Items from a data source
::::::

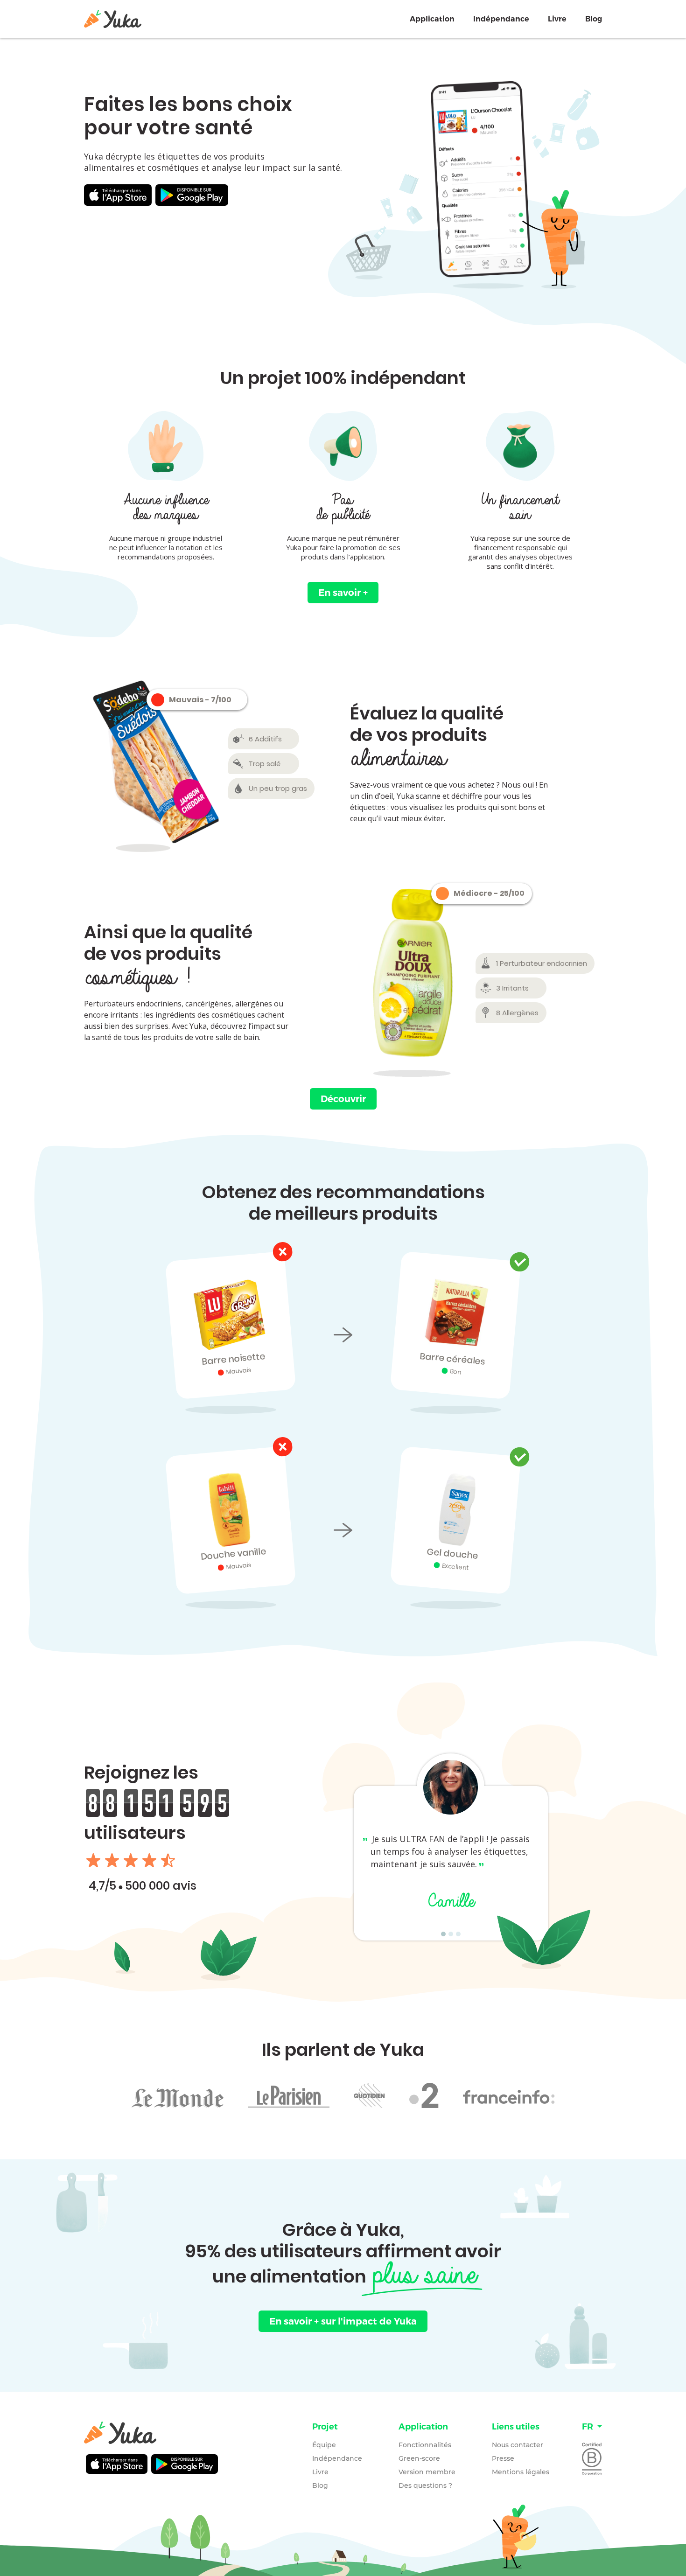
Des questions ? (425, 2485)
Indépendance (501, 18)
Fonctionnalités (425, 2445)
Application (432, 18)
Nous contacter (517, 2445)
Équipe (324, 2445)
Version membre (427, 2472)
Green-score (419, 2458)
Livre (557, 18)
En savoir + (343, 592)
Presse (503, 2458)
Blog (593, 18)
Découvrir (343, 1098)
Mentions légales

::::::

All entries, top to bottom, should be retyped exactly; the pictures should not be.

Des questions ? (425, 2485)
Indépendance (501, 18)
Fonctionnalités (425, 2445)
Application (432, 18)
Nous contacter (517, 2445)
Équipe (324, 2445)
Version membre (427, 2472)
Green-score (419, 2458)
Livre (557, 18)
En savoir + (343, 592)
Presse (503, 2458)
Blog (593, 18)
Découvrir (343, 1098)
Mentions légales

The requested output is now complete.